Restate word for word the entries below, starting with the line with "Click the Type column header" and continuing through the line with "This screenshot has width=1097, height=823.". Include both of those lines and no others.

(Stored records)
== Segment start ==

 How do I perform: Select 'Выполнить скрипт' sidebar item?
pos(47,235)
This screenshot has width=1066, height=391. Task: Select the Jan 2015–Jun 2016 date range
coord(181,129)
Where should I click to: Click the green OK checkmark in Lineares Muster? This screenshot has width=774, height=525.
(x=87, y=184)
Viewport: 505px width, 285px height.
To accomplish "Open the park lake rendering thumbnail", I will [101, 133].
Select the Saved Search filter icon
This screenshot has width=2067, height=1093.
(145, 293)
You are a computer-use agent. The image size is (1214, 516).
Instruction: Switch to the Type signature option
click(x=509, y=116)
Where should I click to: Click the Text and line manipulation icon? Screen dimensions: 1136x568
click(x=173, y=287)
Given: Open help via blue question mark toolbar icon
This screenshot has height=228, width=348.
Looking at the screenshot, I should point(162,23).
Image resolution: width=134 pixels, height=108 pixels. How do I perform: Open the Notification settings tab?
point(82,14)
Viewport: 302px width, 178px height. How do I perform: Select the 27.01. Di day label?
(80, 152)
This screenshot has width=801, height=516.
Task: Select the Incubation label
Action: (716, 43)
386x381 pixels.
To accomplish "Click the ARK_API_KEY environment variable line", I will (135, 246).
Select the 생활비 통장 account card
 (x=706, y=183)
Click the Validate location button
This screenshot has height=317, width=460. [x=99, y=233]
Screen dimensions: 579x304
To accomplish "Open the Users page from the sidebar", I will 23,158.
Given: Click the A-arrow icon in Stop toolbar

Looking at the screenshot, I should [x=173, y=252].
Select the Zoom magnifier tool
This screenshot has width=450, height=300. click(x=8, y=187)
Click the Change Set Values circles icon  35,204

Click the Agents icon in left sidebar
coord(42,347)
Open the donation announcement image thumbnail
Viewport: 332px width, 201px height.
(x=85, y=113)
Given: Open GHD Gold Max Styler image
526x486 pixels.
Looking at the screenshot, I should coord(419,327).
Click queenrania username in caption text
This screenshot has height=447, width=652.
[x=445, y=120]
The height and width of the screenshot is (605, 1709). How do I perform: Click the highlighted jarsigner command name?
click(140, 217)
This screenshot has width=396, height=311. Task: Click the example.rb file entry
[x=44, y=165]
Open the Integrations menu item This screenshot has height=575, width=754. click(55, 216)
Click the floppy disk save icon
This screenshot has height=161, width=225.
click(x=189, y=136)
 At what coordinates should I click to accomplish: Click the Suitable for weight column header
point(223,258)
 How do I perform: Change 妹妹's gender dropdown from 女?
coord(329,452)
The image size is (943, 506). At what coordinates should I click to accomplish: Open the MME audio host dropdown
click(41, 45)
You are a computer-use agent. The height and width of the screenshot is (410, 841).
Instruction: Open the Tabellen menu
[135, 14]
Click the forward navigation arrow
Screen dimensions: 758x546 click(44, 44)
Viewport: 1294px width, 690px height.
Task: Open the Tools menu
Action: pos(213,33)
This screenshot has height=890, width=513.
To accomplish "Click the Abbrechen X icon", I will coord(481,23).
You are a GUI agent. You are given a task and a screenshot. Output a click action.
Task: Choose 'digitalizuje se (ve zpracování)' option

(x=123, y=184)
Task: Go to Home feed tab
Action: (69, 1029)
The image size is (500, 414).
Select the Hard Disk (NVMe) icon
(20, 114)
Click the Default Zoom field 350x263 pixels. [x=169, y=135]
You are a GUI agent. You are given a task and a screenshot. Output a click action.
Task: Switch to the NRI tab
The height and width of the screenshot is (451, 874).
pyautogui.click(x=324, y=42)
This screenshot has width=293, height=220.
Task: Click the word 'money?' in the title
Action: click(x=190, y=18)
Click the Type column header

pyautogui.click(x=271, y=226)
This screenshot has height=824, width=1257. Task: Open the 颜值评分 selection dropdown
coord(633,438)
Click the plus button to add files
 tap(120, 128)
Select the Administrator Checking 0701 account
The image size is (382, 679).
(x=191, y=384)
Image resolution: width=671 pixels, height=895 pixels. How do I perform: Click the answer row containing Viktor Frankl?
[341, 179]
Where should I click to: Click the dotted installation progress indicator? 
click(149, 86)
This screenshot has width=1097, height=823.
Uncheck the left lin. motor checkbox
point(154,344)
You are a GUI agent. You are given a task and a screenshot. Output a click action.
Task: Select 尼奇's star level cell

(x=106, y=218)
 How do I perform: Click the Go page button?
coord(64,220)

== Segment end ==

PROBLEM SOLUTION =
Click the Type column header

pyautogui.click(x=271, y=226)
This screenshot has height=824, width=1257. Task: Open the 颜值评分 selection dropdown
coord(633,438)
Click the plus button to add files
 tap(120, 128)
Select the Administrator Checking 0701 account
The image size is (382, 679).
(x=191, y=384)
Image resolution: width=671 pixels, height=895 pixels. How do I perform: Click the answer row containing Viktor Frankl?
[341, 179]
Where should I click to: Click the dotted installation progress indicator? 
click(149, 86)
This screenshot has width=1097, height=823.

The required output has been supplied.